**Exercise goal:**
Can you return each line of the items below verbatim, leaving out the pictures?

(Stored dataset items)
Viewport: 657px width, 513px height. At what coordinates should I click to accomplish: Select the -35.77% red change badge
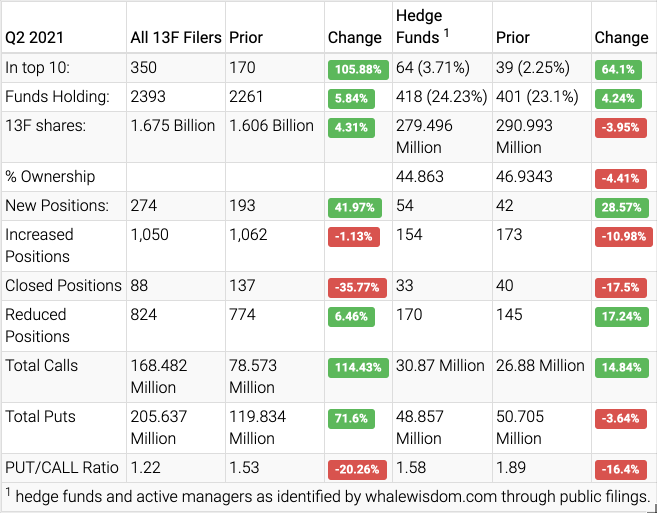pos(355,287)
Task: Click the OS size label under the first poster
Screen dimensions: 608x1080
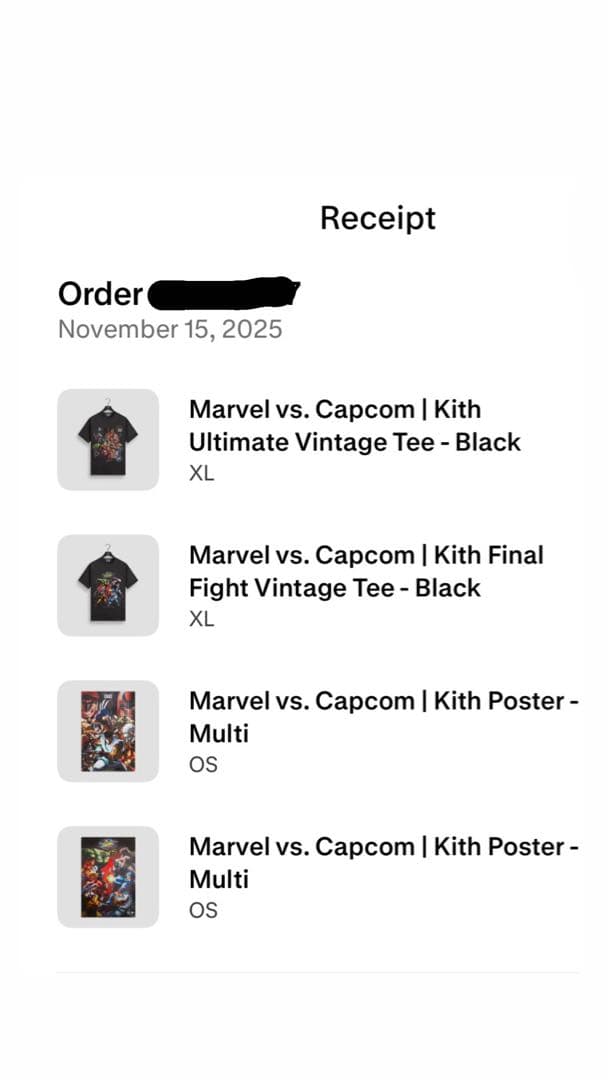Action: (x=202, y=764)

**Result below:**
Viewport: 657px width, 513px height. At what coordinates should I click to accomplish: Select the -35.77% red change badge
pos(355,287)
Task: Click the OS size label under the first poster
Screen dimensions: 608x1080
Action: (x=202, y=764)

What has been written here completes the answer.